糖と脂質が結合した分子で、生体膜の構成成分として重要な役割をもつ。糖脂質は、特に細胞膜の外側で見られ、細胞間の認識やシグナル伝達に関与する。

 

※2 自然免疫型T細胞

T細胞は一般に、遺伝子再構成により約107通りにもおよぶ多様な配列のTCRで様々な外来抗原のペプチド断片を認識して、キラーT細胞あるいはヘルパーT細胞としてはたらくが、自然免疫型T細胞のTCRは多様性に乏しく、TCRを自然免疫系の受容体(パターン認識受容体)のように用いて、非ペプチド性抗原を認識し、素早い免疫応答を起こすことが特徴である。近年は、CD1d拘束性のNKT細胞やMR1拘束性のMAIT細胞がよく研究されている。

参考:2024年1月26日プレスリリース

自然免疫のように働くT細胞「MAIT細胞」の自己抗原を発見

捨てられるべき対象を再利用して免疫細胞を分化・維持する戦略を明らかに

https://resou.osaka-u.ac.jp/ja/research/2024/20240126_1

 

※3 ヒト末梢血単核細胞(Peripheral blood mononuclear cells; PBMC)

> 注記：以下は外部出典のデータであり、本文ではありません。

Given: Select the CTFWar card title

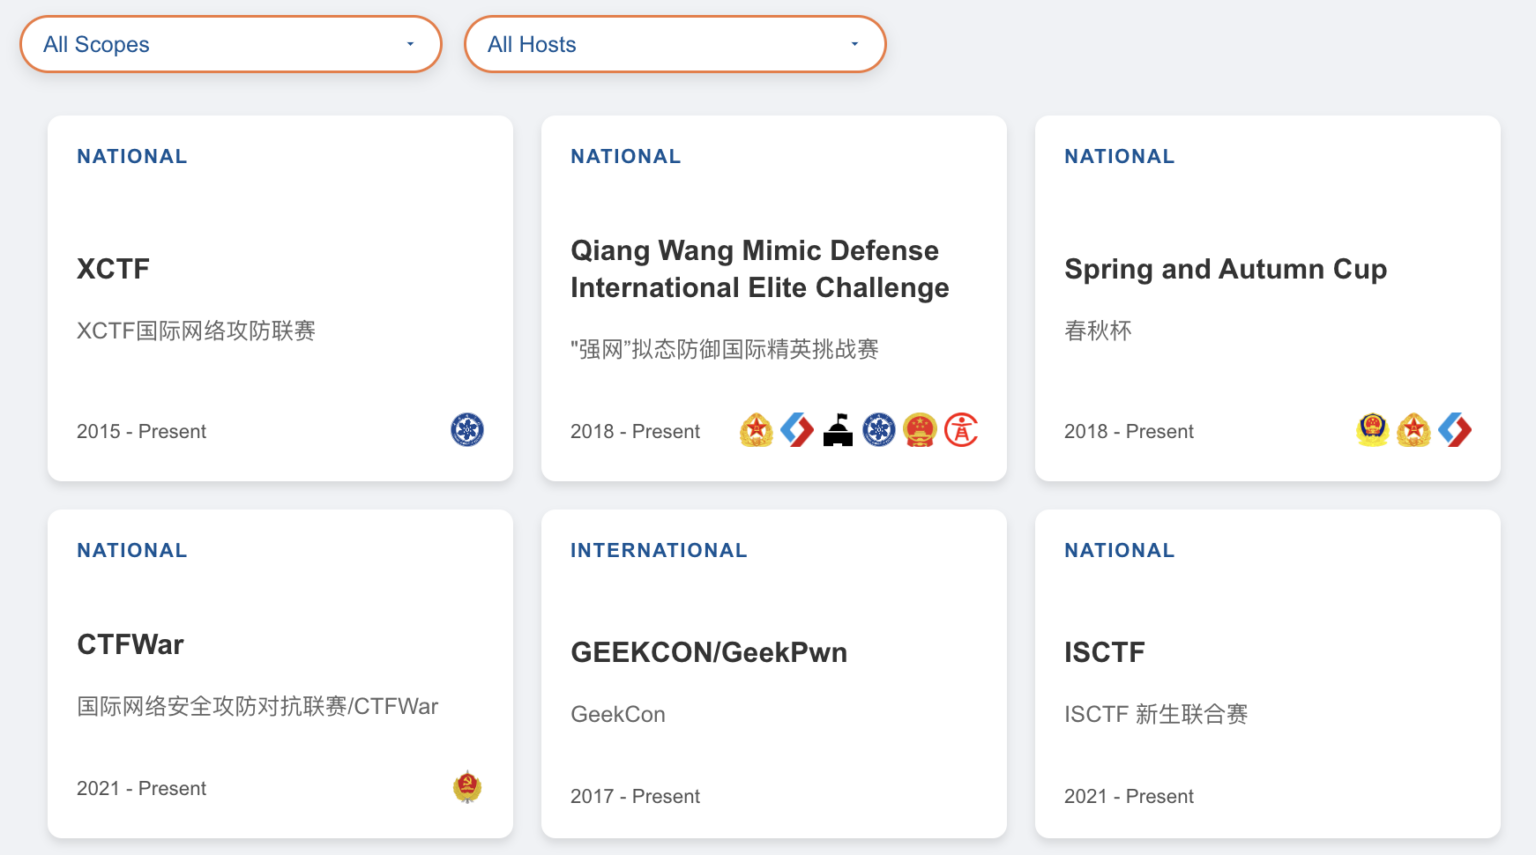Looking at the screenshot, I should [130, 644].
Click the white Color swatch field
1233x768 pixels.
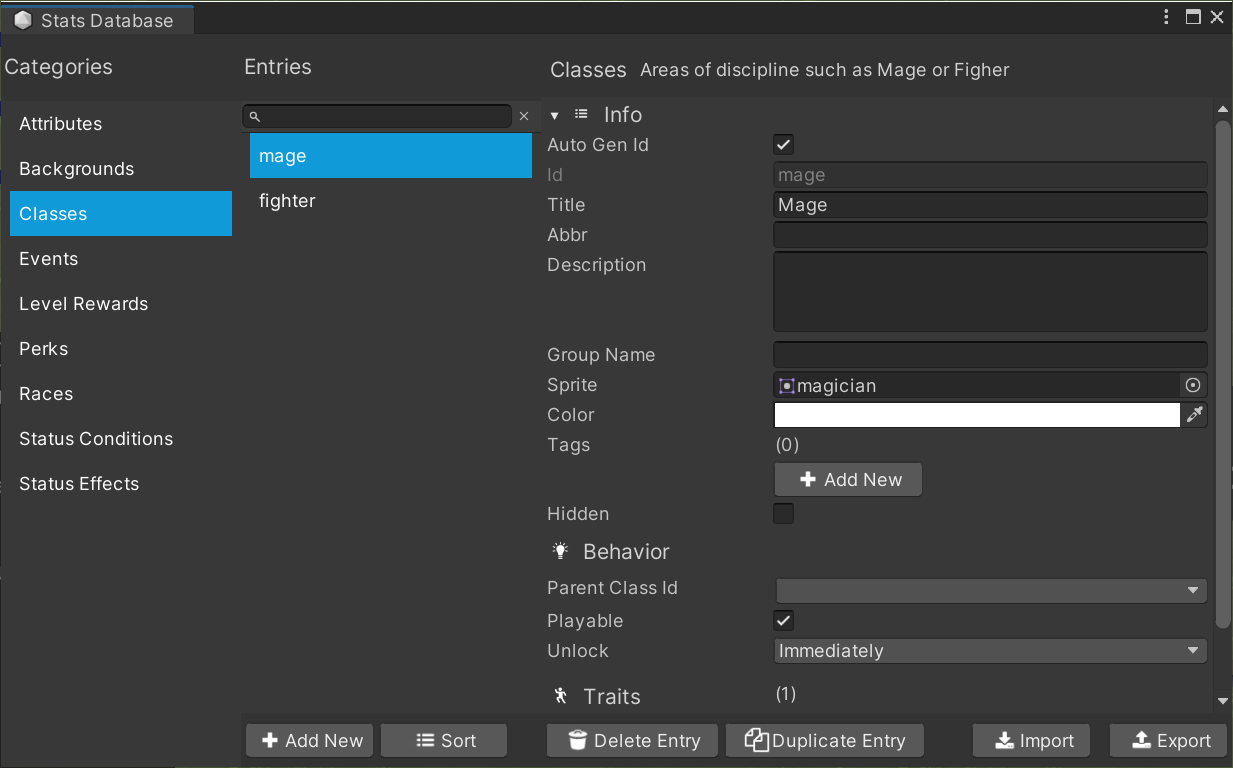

血液中に含まれる単核の白血球の総称で、免疫応答において重要な役割を果たす細胞群。リンパ球や単球などの免疫細胞を含み、研究や診断で広く利用されている。

 

※4 スクリーニング法

目的とする細胞や分子を効率的に選び出すための手法。本研究では、ヒト末梢血単核細胞(Peripheral blood mononuclear cells; PBMC)を結核菌の総脂質で刺激し、免疫応答を引き起こすT細胞を探索、この手法は、特定の抗原(結核菌の総脂質)に応答する免疫細胞を識別するためのアプローチとして用いている。

 

※5 Mincle

Macrophage-inducible C-type lectin(マクロファージ誘導性C型レクチン)。免疫細胞表面に存在するC型レクチン受容体(糖鎖を認識する受容体。結合がカルシウム依存性であるため「C型」と呼ばれる)の一種で、病原体認識や免疫応答の調節に重要な役割を果たす。主にマクロファージや樹状細胞、単球などの免疫細胞に存在する。

 

※6 アジュバント

ワクチンの効果を高めるために添加される物質のこと。アジュバントは自然免疫細胞(マクロファージや樹状細胞)を刺激し免疫系を活性化することで、B細胞による抗体産生やT細胞応答を促進するはたらきを持つ。動物に使われる強力なアジュバントとして、結核菌死菌を含む完全フロイントアジュバント(CFA)が知られている。

 

※7 CD1b分子

ペプチド抗原はMHC分子に提示されるのに対し、脂質抗原を提示する分子としてCD1ファミリーが知られている。CD1a〜d分子は、抗原を載せられるポケットの大きさや形が異なり、生体内での局在もそれぞれ異なる。ヒトCD1b分子は主に成熟した樹状細胞で発現が高いとされており、in vitroではGM-CSF(顆粒球マクロファージコロニー刺激因子)で刺激した単球にも発現誘導される。